En février 1949, lors de la grève de l’amiante à Asbestos, les travailleurs de la minière Johns-Manville décident de loger une plainte directement à l’Organisation des Nations unies (ONU) pour violation de droits humains. C’est la toute première fois dans l’histoire du Québec qu’un groupe mobilise la Déclaration universelle des droits de l’homme (DUDH), adoptée trois mois plus tôt, pour dénoncer les violations de droits qui ont cours au Québec. Ces travailleurs syndiqués – membres de la Confédération des travailleurs catholiques du Canada (ancêtre de la CSN) – dénoncent le déni du droit de grève et les arrestations abusives, les violences et les abus commis par la police provinciale. Dans son plaidoyer, un travailleur fait état des « coups de poings et de garcettes » et des actes de « tortures » infligés par les forces policières. Treize de ses collègues dénoncent les injures, les menaces et les abus physiques qu’ils ont subis dans les « chambres de torture » de la Johns- Manville. Tout au long des années 1950, les syndicats mobiliseront les instances onusiennes dans le cadre de plusieurs grèves, dont celles de Louiseville (1952) et de Murdochville (1957), où des travailleurs sont arrêtés, emprisonnés, blessés, voire tués aux mains des forces de l’ordre.

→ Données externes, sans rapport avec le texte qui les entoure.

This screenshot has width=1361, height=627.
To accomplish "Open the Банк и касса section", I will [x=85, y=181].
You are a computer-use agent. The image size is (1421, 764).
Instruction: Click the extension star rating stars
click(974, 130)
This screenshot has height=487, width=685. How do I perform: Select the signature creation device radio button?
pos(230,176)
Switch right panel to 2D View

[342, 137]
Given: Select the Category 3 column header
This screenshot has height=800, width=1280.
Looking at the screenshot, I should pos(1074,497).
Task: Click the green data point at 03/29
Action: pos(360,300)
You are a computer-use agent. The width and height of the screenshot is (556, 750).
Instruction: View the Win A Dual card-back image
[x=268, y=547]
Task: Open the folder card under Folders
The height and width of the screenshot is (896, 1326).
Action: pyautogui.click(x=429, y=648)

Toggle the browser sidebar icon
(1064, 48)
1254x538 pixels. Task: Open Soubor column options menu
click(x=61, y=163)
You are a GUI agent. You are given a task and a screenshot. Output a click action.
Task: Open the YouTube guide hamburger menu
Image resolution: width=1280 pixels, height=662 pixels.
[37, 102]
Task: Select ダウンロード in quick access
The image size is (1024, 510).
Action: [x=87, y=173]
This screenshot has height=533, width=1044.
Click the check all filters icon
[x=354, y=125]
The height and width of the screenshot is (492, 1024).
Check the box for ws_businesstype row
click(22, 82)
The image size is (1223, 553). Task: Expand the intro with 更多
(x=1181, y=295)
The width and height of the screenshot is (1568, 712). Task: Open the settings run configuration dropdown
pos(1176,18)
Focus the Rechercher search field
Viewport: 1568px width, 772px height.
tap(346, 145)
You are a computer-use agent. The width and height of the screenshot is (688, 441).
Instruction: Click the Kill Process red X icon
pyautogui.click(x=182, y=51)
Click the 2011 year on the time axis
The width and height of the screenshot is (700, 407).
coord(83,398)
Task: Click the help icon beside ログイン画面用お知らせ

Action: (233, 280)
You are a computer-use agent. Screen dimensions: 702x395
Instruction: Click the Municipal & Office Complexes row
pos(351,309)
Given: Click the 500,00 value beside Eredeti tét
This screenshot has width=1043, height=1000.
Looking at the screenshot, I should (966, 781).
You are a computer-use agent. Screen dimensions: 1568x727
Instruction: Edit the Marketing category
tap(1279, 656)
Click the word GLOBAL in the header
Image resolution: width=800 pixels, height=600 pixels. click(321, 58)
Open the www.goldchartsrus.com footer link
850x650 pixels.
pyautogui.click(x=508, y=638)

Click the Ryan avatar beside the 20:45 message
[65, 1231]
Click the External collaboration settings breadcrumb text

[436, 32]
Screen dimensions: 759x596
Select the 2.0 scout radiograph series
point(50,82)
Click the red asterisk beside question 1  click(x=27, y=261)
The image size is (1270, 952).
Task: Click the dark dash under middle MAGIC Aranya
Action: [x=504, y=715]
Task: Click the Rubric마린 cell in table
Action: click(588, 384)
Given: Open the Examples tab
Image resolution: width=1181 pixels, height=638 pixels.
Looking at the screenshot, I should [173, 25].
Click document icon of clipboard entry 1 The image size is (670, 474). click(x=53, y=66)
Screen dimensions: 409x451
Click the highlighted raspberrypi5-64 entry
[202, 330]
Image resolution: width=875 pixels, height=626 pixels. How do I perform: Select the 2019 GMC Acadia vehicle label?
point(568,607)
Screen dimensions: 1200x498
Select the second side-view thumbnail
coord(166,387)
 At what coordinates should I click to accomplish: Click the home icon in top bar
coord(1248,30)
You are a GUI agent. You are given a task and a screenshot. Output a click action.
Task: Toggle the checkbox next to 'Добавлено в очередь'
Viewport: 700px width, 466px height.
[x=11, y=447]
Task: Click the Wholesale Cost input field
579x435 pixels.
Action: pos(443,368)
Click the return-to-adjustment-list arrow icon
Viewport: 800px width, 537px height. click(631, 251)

Dans le Québec de la Grande Noirceur, avant l’adoption de la Charte des droits et libertés de la personne, les appels à l’ONU et à la DUDH deviennent un instrument de résistance, de contestation et de mobilisation pour plusieurs groupes de la société civile, dans un contexte où le gouvernement de l’Union nationale multiplie les mesures autoritaires, répressives et liberticides contre les individus et les groupes qui manifestent leur opposition au régime. En pleine guerre froide, Duplessis utilise la loi du cadenas (1937-1957) pour emprisonner, cadenasser la propriété, mettre à l’amende ou emprisonner celles et ceux qu’il qualifie arbitrairement de communistes ou de bolchévistes. En tant que premier ministre et procureur général de la province, il multiplie les attaques envers les droits de certaines minorités religieuses non- catholiques, dont les Baptistes, les Juifs et, surtout, les Témoins de Jéhovah auxquels il livre une véritable guerre sans merci. Comme le fait le gouvernement Legault encore aujourd’hui, Duplessis justifie ses mesures attentatoires aux droits humains en s’appuyant sur le principe de la suprématie du parlement, sur la légitimité de sa majorité démocratique, sur la défense des valeurs québécoises (catholiques) et sur une fausse opposition entre les droits collectifs des Canadiens français et les droits de ces minorités qu’il considère comme « subversives ».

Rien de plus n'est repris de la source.